First inflation. The Fed’s index of choice is the Personal Consumption Expenditures Deflator (read all about it) and today’s personal income report says it rose 1.6 percent over the past year. That’s lower than the Fed’s target, not higher, indicating that money is too tight not too loose.
Then on unemployment, this month’s jobs report said that employers added over 200,000 new positions but the labor force expanded even faster so the unemployment rate went up slightly.
Both data points in the same direction — the economy is growing, but it has room to grow faster. There are workers hungry for jobs, and price pressures remain moderate. Under the circumstances, the Fed should be pondering ways to give the economy a further boost not pondering ways to slow it down.

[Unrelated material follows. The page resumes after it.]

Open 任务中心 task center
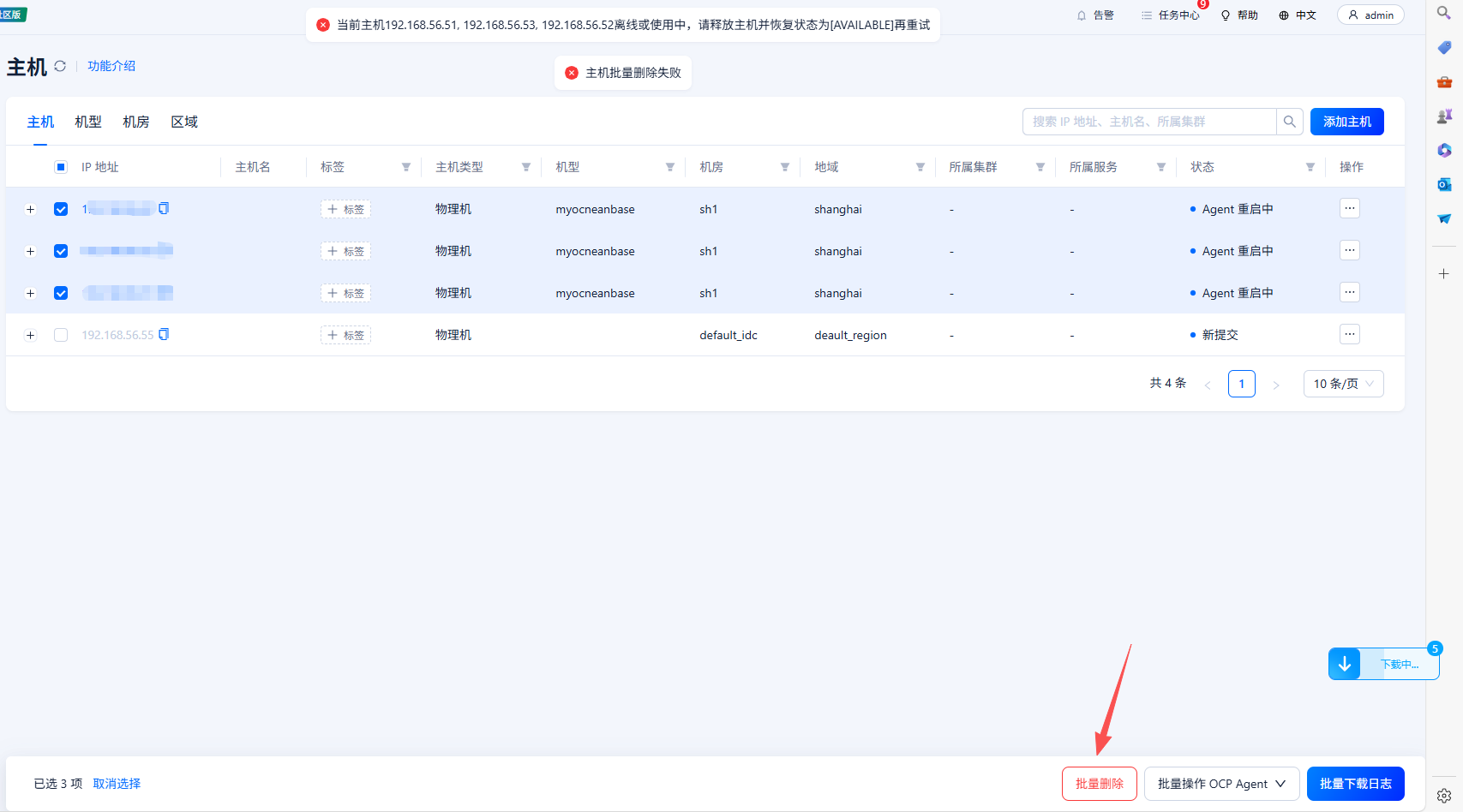1463x812 pixels. point(1171,15)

The economy is growing, but at a tepid rate, and no sane person could possibly think its overheating. U-6 unemployment, which includes people marginally attached to the workforce and people working part-time who want full-time jobs but can’t get them is still at 12.2%. That is a significant decline from the all-time high of 17.4% set in October 2009, but its still 0.4% higher than the pre-recession high of 11.8% set in January 1994 (the year the u-6 unemployment stat was created) and a whopping 37% higher than the pre-recession average of 8.9%. With U-6 unemployment still very high, inflation 20% below the target rate and workers only just starting to get decent raises, we are still a long way away from needing higher interest rates; fortunately it appears that Janet Yellen understands this.